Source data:

################

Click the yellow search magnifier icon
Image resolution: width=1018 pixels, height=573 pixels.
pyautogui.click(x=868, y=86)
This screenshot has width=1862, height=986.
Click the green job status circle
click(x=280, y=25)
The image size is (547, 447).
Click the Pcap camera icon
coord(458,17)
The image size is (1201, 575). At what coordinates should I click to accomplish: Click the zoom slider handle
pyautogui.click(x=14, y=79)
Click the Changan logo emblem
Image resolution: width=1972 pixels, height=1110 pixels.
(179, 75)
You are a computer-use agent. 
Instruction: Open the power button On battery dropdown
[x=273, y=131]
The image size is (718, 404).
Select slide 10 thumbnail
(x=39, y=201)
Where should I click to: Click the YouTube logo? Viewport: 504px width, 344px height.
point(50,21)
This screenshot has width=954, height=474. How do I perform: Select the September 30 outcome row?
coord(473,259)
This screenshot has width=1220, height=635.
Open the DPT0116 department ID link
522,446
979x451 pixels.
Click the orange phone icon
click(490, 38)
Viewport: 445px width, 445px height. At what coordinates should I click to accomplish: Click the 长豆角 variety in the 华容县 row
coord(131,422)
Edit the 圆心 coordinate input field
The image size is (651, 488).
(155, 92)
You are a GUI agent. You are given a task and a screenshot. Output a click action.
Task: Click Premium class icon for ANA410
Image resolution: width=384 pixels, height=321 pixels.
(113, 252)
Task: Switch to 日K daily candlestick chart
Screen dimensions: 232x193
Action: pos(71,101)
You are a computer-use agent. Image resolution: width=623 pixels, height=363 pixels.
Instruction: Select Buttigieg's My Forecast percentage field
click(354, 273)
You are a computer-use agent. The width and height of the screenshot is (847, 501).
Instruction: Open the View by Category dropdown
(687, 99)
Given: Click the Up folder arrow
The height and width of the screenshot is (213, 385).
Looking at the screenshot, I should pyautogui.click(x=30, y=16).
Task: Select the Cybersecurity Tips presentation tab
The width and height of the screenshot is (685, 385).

################

**Short exercise**
Rewrite the data above in full, beginning at the line that has "979x451 pixels." and stopping after the line that has "Action: pos(71,101)". Increase every answer coordinate by 7 and leave all other numbers unchanged.

**Exercise response**
979x451 pixels.
Click the orange phone icon
click(497, 45)
Viewport: 445px width, 445px height. At what coordinates should I click to accomplish: Click the 长豆角 variety in the 华容县 row
coord(138,429)
Edit the 圆心 coordinate input field
The image size is (651, 488).
(162, 99)
You are a GUI agent. You are given a task and a screenshot. Output a click action.
Task: Click Premium class icon for ANA410
Image resolution: width=384 pixels, height=321 pixels.
(120, 259)
Task: Switch to 日K daily candlestick chart
Screen dimensions: 232x193
Action: pos(78,108)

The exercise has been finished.